Doch obwohl das eine zunächst angemessene Konsequenz für einen derart kaltschnäuzigen Vertrauensbruch war, wurde die Partygate-Affäre damit nicht beendet. Erst in einem langen Nachgang wies ihm ein Parlamentsausschuss nun offiziell nach, dass er sogar das Parlament belogen hat. Das war dann anscheinend zu viel des Bösen. Dafür mussten jetzt die britischen Parlamentarier dem Lausbuben nochmal die Ohren langziehen.

Erfreulich an der Geschichte des Lügenbarons ist, dass die britische Politik-Elite anscheinend sich noch so etwas wie einen Ehrenkodex bewahrt hat, und Lügen zudem kurze Beine haben. Doch bei näherem Hinschauen stolpert man über die Prioritäten, die die Gentlemen – und natürlich auch Gentlewomen – der britischen Upperclass gesetzt haben. Ehrlichkeit gegenüber dem Volk scheint da ganz unten zu stehen. Offensichtliche Lügen wurden im Fall Johnson sogar mit der Eroberung des ersten Amts im Staat belohnt.

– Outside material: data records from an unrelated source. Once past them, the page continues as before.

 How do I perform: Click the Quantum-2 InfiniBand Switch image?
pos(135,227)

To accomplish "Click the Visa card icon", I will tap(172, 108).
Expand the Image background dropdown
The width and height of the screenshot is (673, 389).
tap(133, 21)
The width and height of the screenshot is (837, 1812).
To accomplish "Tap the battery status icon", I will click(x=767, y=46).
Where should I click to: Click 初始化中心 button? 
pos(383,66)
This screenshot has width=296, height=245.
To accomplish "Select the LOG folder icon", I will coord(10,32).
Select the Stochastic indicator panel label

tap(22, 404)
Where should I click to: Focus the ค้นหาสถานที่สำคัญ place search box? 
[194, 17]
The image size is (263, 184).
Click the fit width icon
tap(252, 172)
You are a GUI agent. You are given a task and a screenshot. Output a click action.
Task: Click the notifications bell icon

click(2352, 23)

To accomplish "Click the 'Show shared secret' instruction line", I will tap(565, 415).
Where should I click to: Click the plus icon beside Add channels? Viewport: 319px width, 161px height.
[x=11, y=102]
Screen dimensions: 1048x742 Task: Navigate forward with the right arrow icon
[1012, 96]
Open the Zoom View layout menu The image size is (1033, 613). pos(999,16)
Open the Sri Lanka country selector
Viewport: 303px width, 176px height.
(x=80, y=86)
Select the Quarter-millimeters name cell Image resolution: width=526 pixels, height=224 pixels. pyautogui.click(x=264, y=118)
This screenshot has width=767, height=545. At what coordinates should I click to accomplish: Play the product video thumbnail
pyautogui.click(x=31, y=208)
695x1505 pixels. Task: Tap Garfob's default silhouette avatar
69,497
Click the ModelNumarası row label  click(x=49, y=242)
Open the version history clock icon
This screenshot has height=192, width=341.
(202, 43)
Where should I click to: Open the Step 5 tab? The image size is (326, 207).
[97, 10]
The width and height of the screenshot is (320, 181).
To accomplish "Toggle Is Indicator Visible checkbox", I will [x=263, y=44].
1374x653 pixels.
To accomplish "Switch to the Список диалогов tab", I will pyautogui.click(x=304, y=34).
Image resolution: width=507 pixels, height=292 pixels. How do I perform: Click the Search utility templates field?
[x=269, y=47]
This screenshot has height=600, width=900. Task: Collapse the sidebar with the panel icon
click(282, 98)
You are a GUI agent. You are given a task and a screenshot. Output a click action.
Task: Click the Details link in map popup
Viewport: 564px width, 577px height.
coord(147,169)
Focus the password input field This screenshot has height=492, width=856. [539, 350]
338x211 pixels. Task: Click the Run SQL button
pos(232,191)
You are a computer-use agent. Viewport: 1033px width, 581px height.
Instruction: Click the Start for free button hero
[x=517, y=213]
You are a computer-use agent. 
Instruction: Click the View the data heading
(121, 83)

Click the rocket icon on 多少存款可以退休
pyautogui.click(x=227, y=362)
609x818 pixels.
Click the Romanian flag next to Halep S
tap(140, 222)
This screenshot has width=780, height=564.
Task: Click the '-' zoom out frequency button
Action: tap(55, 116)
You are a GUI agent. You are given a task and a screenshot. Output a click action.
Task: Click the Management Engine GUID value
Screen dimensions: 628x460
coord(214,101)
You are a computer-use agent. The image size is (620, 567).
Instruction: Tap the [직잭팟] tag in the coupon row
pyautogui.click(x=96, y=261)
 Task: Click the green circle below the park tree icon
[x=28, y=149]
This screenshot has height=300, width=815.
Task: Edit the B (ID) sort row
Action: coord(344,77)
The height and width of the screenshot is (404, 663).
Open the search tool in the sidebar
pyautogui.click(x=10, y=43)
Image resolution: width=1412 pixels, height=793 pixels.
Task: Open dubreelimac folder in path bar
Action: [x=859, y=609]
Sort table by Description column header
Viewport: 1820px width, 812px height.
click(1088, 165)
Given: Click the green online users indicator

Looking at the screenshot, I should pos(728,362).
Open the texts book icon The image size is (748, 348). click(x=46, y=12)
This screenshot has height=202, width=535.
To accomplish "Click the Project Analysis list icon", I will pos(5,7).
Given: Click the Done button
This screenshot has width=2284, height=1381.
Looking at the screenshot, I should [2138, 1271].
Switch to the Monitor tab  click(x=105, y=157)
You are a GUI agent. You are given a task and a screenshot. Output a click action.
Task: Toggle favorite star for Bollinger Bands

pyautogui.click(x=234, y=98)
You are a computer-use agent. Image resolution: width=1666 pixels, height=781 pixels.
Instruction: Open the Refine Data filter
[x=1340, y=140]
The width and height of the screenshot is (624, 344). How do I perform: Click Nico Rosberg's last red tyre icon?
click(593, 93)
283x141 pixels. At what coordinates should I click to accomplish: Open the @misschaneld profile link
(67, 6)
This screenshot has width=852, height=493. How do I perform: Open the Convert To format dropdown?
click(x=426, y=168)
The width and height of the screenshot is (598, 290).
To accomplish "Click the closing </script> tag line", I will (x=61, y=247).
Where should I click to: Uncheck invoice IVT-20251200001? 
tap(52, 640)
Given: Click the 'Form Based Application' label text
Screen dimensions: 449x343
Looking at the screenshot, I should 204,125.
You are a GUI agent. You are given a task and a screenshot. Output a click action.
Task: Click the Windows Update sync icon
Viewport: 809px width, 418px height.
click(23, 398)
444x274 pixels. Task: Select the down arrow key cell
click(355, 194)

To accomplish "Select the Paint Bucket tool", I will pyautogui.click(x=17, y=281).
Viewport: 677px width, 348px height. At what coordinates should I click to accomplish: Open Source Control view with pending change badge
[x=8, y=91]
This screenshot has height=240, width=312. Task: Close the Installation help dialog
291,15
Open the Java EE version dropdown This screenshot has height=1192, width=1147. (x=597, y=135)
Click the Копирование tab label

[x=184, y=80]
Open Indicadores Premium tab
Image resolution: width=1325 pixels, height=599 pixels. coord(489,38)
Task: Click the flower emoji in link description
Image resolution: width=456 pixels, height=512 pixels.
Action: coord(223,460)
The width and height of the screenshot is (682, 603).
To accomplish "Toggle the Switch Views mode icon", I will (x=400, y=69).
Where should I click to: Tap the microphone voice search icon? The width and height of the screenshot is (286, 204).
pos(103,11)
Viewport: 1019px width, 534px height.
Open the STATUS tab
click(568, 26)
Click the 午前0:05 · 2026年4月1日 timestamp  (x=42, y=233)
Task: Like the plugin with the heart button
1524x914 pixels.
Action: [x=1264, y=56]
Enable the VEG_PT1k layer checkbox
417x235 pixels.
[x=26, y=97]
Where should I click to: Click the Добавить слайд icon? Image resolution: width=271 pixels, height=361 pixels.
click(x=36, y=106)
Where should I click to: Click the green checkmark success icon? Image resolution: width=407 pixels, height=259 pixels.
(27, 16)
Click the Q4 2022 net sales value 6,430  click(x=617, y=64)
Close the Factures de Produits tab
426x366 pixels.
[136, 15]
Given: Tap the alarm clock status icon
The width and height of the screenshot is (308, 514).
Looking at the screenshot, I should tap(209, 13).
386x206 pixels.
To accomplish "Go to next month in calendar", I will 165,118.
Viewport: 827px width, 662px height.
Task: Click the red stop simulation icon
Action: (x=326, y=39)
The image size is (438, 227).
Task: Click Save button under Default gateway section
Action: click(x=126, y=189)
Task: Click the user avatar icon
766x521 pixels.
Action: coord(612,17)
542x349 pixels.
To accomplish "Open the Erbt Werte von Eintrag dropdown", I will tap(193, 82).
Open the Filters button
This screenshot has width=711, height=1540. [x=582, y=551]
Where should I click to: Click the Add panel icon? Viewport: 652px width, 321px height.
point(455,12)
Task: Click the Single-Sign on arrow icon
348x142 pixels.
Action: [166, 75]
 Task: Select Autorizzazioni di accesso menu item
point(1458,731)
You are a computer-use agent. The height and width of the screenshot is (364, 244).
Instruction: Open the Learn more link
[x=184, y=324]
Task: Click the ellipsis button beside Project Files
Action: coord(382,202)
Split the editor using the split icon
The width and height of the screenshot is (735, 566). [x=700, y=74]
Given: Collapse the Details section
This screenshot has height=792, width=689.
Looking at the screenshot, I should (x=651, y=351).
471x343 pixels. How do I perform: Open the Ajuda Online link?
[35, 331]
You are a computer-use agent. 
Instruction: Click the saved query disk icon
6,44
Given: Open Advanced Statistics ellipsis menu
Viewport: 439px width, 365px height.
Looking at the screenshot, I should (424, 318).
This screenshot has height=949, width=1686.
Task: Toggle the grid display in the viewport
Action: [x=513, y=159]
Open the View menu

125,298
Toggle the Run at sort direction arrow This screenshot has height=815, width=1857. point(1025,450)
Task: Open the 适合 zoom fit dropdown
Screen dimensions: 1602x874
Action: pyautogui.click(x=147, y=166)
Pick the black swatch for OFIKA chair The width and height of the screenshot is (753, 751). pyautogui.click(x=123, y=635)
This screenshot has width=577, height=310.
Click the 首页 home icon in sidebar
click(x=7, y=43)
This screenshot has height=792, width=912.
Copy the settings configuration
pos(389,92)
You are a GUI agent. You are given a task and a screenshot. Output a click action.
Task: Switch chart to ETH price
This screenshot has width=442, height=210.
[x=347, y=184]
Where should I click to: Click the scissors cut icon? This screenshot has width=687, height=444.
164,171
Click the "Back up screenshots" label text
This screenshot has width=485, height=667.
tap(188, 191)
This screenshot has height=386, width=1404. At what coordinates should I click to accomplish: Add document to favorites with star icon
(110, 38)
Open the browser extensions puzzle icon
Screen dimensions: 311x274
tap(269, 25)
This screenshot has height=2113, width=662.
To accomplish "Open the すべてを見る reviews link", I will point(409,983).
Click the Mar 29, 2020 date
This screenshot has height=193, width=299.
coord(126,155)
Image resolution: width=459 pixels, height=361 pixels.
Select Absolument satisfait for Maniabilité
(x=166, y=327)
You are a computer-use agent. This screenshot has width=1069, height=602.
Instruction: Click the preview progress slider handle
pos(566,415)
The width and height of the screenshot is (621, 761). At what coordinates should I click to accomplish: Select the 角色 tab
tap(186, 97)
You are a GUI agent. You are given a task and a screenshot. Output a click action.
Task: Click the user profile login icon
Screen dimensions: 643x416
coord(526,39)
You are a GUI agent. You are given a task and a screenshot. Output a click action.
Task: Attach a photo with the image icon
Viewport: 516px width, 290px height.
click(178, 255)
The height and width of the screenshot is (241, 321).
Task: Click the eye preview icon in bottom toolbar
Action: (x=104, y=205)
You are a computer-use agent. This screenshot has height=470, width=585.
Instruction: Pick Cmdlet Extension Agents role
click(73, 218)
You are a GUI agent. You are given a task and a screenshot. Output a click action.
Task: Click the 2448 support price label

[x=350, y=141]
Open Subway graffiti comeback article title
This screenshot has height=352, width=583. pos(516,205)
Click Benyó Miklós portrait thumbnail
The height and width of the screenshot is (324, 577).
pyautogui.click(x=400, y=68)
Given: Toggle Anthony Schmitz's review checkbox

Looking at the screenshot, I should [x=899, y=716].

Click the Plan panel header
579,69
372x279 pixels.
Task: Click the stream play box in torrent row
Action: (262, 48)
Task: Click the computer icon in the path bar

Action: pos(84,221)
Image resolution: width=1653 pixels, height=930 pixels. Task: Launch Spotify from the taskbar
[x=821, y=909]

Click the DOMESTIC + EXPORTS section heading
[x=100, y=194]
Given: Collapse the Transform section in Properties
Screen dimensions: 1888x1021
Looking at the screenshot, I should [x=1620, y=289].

Einverstanden: Der anschließende unehrenhafte Verlust dieses Amtes aufgrund einer, beziehungsweise mehrerer Verstöße kann man noch als konsequente Bestrafung verstehen. Doch bleibt auch hier die Frage, warum man einem solchen Lausbuben weiter die Gelegenheit gab, die Geschicke des Landes im ehrenwerten Haus weiter mitzubestimmen. Erst der offizielle Befund, dass Johnson sogar die Dreistigkeit besaß, selbst Seinesgleichen zu belügen, führte zum Beschluss, ihn zumindest zeitweilig aus dem erlauchten Kreis auszuschließen. Da klingt für mich eine Portion kollektiver Narzissmus mit: Das Volk darf man schon belügen, aber das hohe Haus niemals. Eine typisch narzisstische Reaktion ist die Rache. Das Parlament zu belügen, kommt einer Majestätsbeleidigung gleich. Das muss gerächt werden. Hier trifft Narzissmus auf Narzissmus.

Ich will die parlamentarische Rache – wenn man sie denn so nennen will – gar nicht verurteilen. Im Gegenteil. Ein Zeichen für einen ehrlichen Umgang in der politischen Klasse zu setzen, halte ich für dringend geboten – nicht nur in Großbritannien. Doch erst bei eigener Betroffenheit angemessen darauf zu reagieren, hat etwas Scheinheiliges und seinen Ursprung vielleicht eher im Gefühl der persönlichen Beleidigung als in der Verletzung eines ethischen Grundwertes.

Der abgestrafte Lausbube fühlt sich natürlich ungerecht behandelt und redet im Jargon seines Vorbilds Donald Trump sogar von einer Hexenjagt. Vielleicht ist ja auch da ein Fünkchen Wahrheit dran. Nicht, dass es ungerecht ist, Lügner und Betrüger zu bestrafen, sondern, dass man dieses Vergehen in der Politik gerne nur dann ahndet, wenn es einem strategischen Zweck dient. Für Mitleid reicht es bei mir dennoch nicht – jedenfalls nicht in der Causa Johnson. Sollte er tatsächlich am kollektiven Narzissmus des Parlaments gescheitert sein, dann ist das die Ironie des Schicksals eines Mannes, der sich selbst in narzisstischer Weise stets überhöhte.